Alexander Abramov, head of the laboratory for analysis of institutions and financial markets at the Institute of Applied Economic Research at RANEPA, does not see any serious risks for the economy if the rate is maintained.
"I think if the key rate remains at the same level, nothing bad will happen to the economy - inflation is already slowing down. However, due to public expectations and guided by its own considerations, the Central Bank will most likely raise the rate to 14%," he noted.
According to Abramov, in its decision the regulator proceeds from three factors, which can be seen in its official statements. The first one is month-to-month inflation rate, which is still high. The second one is the need to make ruble deposits a little more profitable so that Russians do not bring rubles to the foreign exchange market. The third one, according to the expert, is the Central Bank’s fears of "overheating" the economy.
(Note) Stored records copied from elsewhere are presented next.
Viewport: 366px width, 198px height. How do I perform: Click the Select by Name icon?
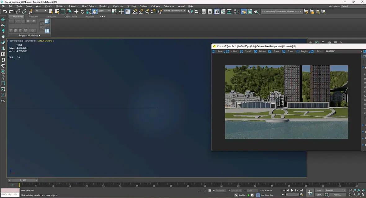click(x=57, y=12)

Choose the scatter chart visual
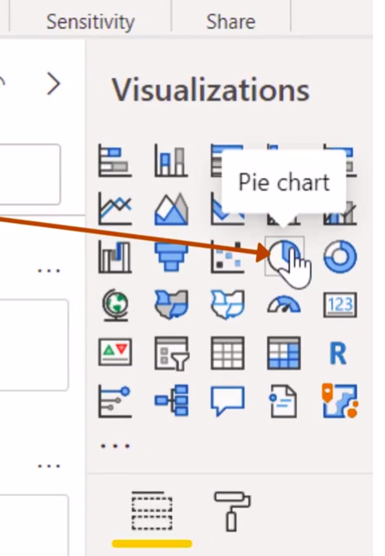228,256
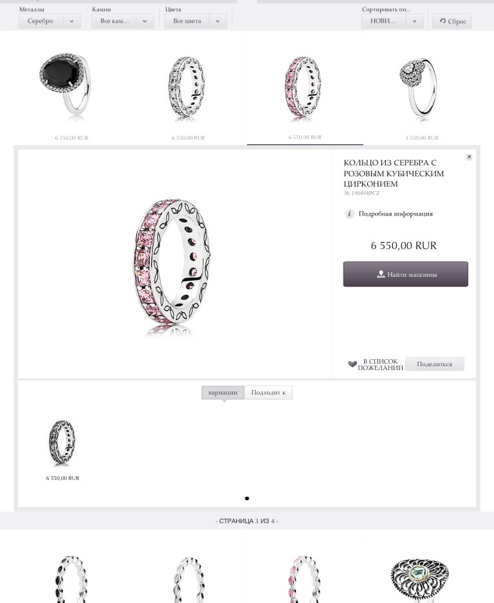Click the reset arrow icon on Сброс

443,21
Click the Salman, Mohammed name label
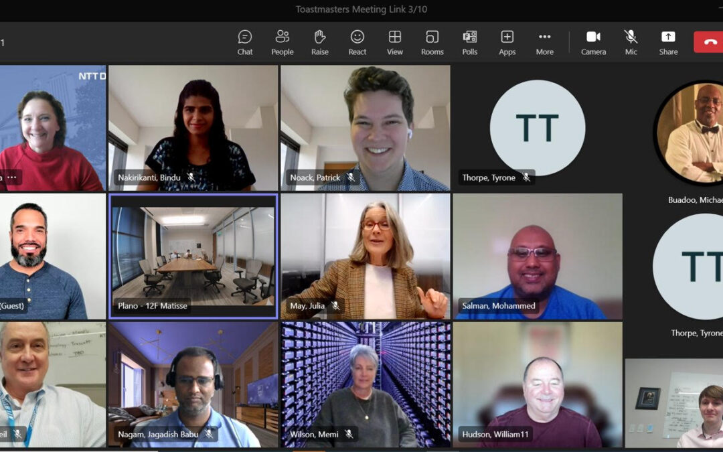Screen dimensions: 723x452 (499, 306)
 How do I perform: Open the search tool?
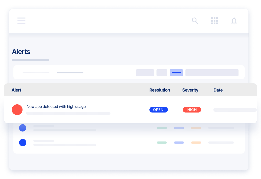[195, 21]
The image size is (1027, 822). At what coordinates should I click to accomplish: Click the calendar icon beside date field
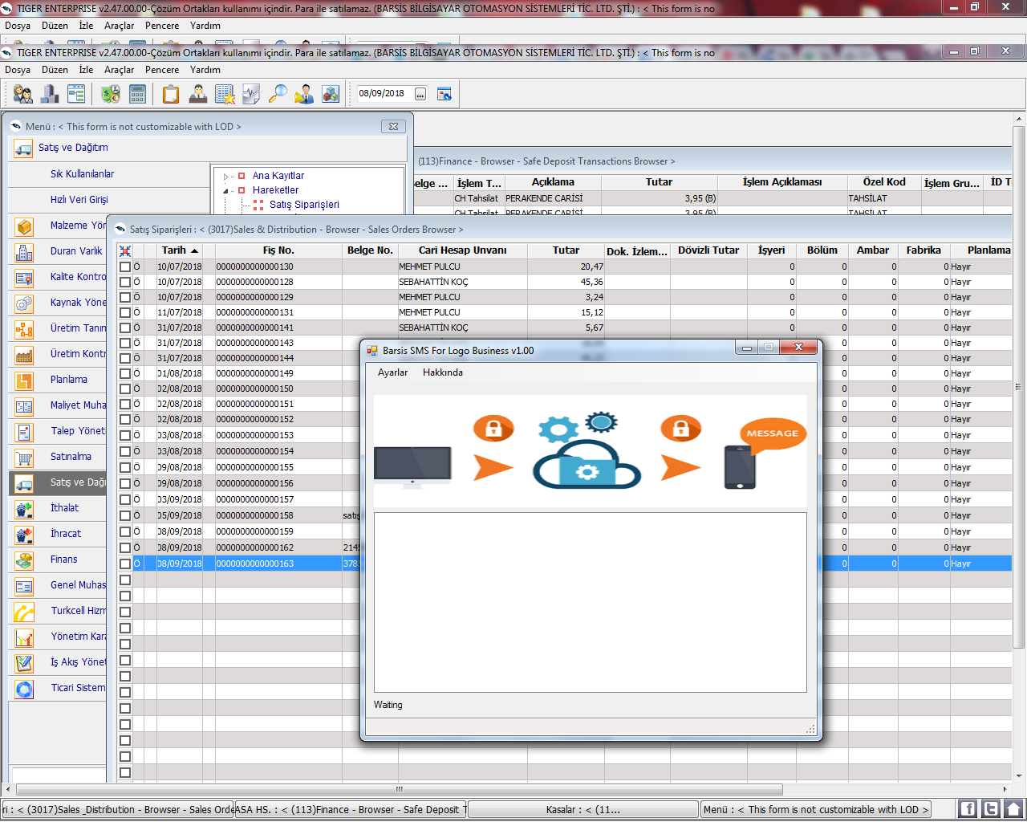(x=444, y=94)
"When the production capacity of companies is full, they do not have enough labor resources and companies are forced to pay candidates higher salaries, while production does not increase, this is not a very favorable situation. Increasing the amount of money in the hands of the population without increasing production will increase inflation, this is what the Central Bank is trying to avoid," Abramov concluded.
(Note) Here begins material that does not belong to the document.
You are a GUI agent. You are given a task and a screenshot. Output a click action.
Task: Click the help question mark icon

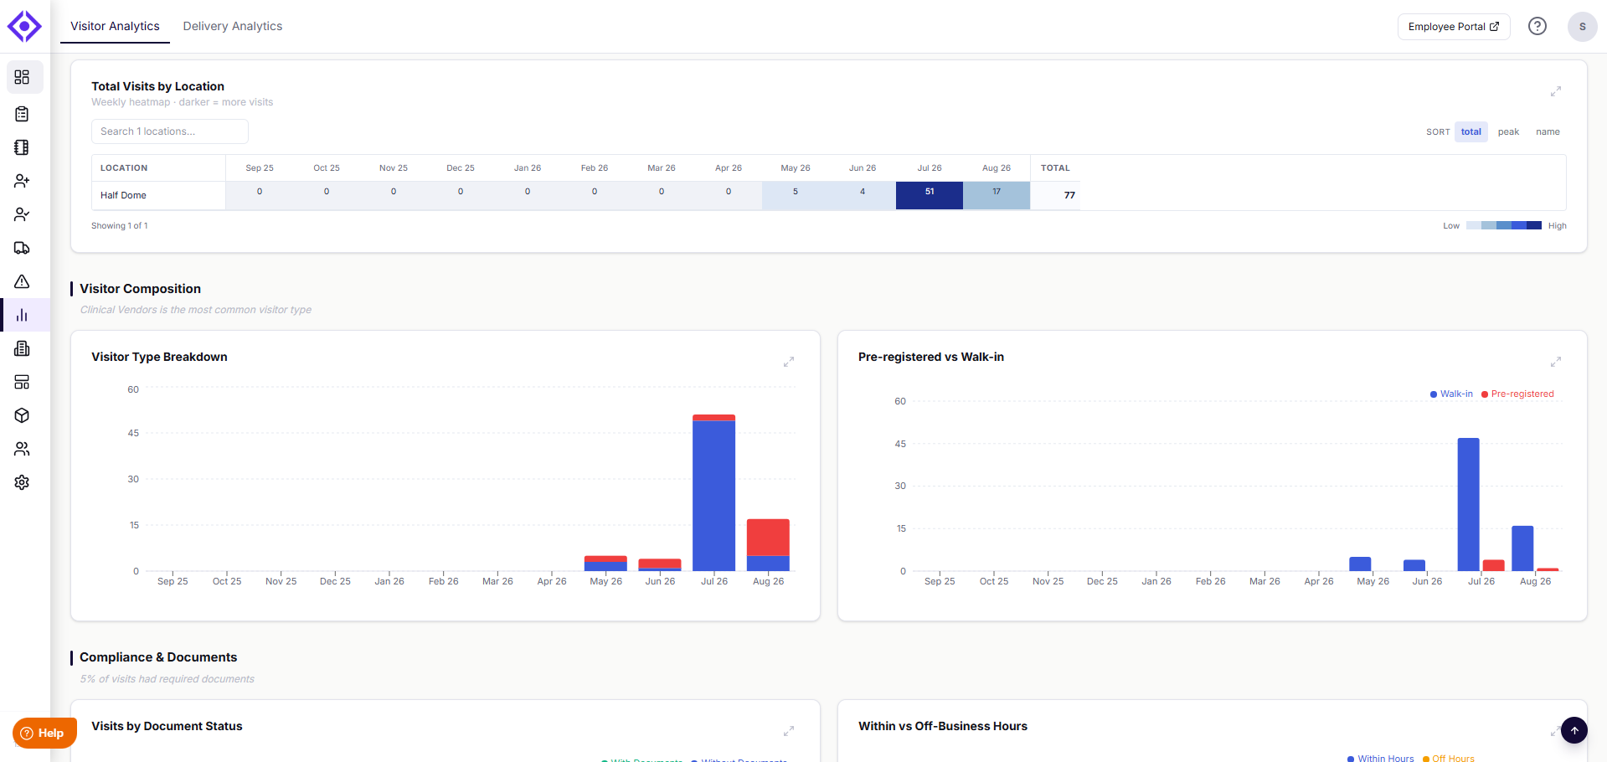(1537, 26)
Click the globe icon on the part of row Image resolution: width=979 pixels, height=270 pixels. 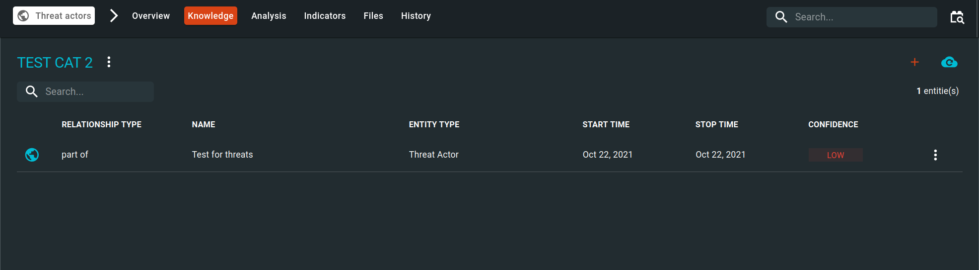point(32,155)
Exchange rate will no longer put pressure on prices
"The effects of previous rate increases will still appear. At the same time, the decline in demand will have an impact not only on prices, but also on the level of economic activity. The first signs of a slowdown in investment activity are already emerging. There is inertia here too," Kopeikin said. According to the expert, a significant part of the investment depends on the cost of the loan and the profitability of alternative financial investments. Even when the rate drops, investments will not immediately recover.
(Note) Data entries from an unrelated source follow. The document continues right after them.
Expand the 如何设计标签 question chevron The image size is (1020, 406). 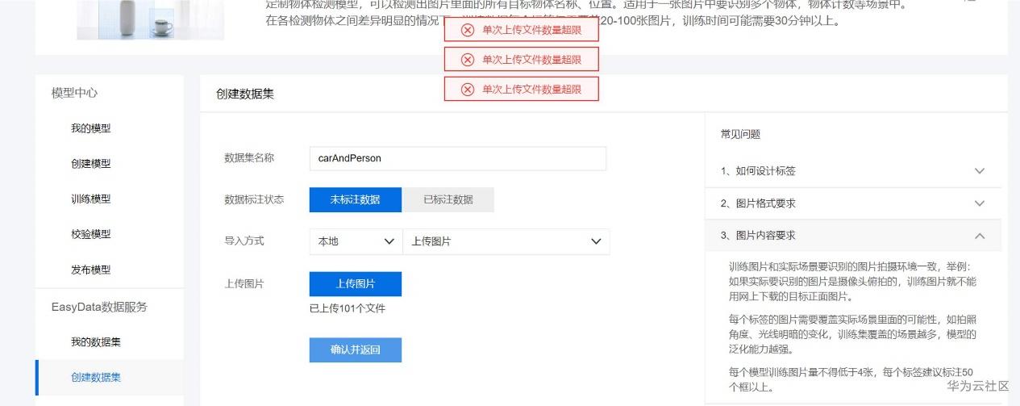(980, 171)
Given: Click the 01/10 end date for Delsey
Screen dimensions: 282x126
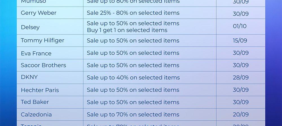Looking at the screenshot, I should coord(240,26).
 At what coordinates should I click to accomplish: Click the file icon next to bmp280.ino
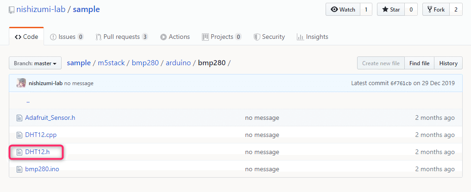click(19, 169)
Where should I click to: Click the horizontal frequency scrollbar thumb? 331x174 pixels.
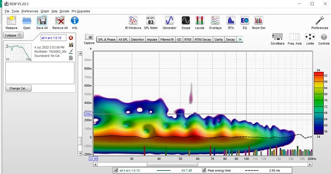(x=172, y=164)
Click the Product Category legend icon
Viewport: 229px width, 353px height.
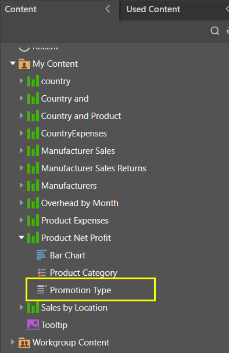coord(42,272)
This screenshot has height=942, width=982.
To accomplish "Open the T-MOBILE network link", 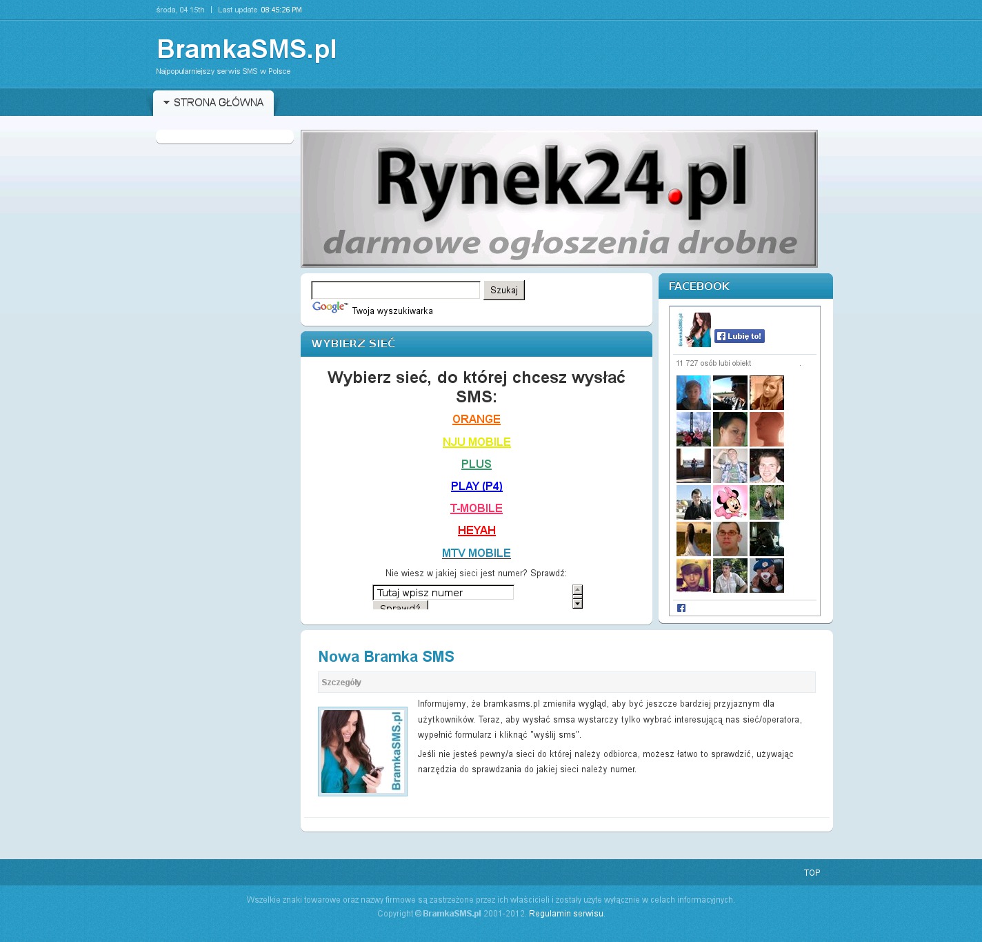I will coord(476,508).
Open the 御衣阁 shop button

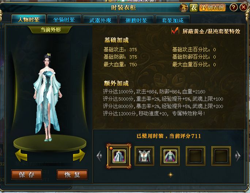212,8
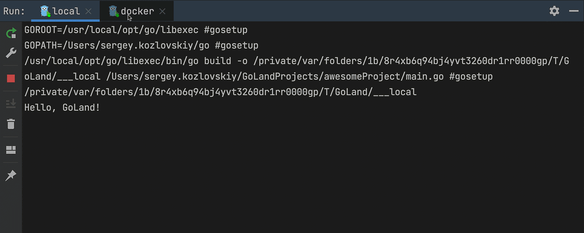This screenshot has width=584, height=233.
Task: Click the GOROOT line in the console
Action: tap(136, 30)
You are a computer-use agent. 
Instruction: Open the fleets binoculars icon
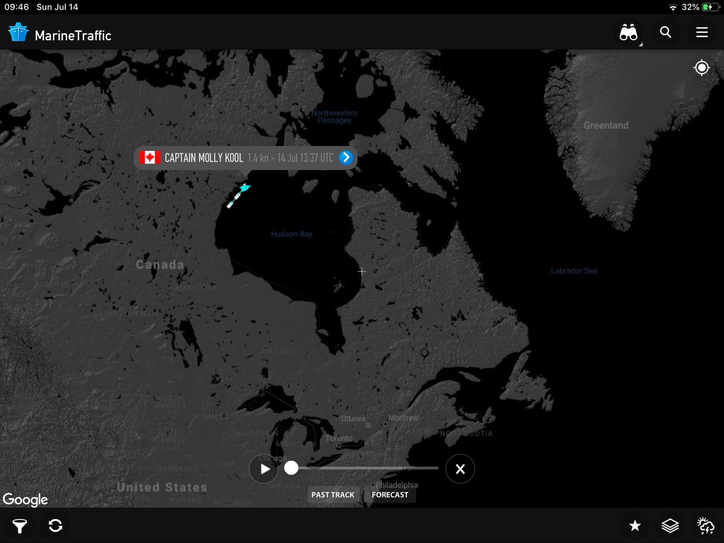coord(628,33)
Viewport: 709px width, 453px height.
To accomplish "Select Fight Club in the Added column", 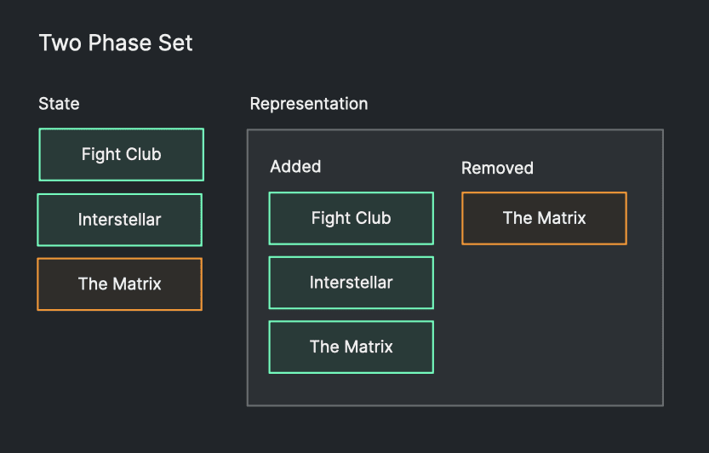I will coord(351,218).
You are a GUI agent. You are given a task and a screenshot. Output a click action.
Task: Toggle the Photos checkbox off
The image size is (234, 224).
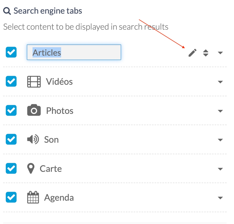(11, 110)
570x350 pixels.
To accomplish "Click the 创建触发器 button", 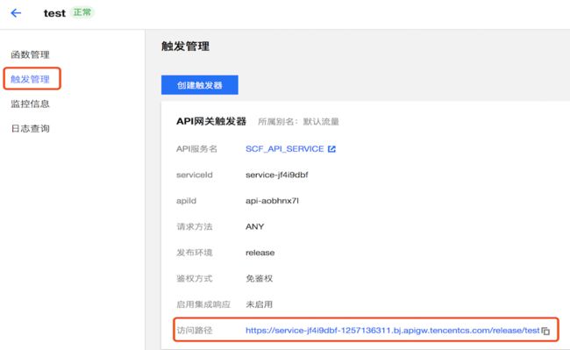I will 200,85.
"But today’s investments mean additional goods and services tomorrow. Investments are now critically important for our economy - capacities are loaded, and there are not enough workers in many industries. For growth, productivity must be increased," he said. The expert noted that oil is now significantly more expensive than in the spring and early summer, and additional requirements have been introduced for the sale of foreign currency earnings.
"The ruble is strengthening. This means that in the near future the exchange rate will not put pressure on prices. Therefore, inflation will slow down in any case. And it’s time to decide on the future trajectory of the rate reduction," Kopeikin said.
Inflation in Russia
According to official data from the Federal Statistics Service, inflation in Russia from October 17 to October 23 accelerated to 0.24% against 0.15% a week earlier. Since the beginning of October, the price increase was 0.69% (by October 23). Since the beginning of this year prices grew by 5.32%. Annual inflation as of October 23 accelerated from 6.39% to 6.57%.
On September 22, the Economic Development Ministry published an updated forecast of the socio-economic development of the country for the period 2024-2026. According to the document, the ministry raised the forecast for inflation in Russia in 2023 from 5.3% to 7.5%.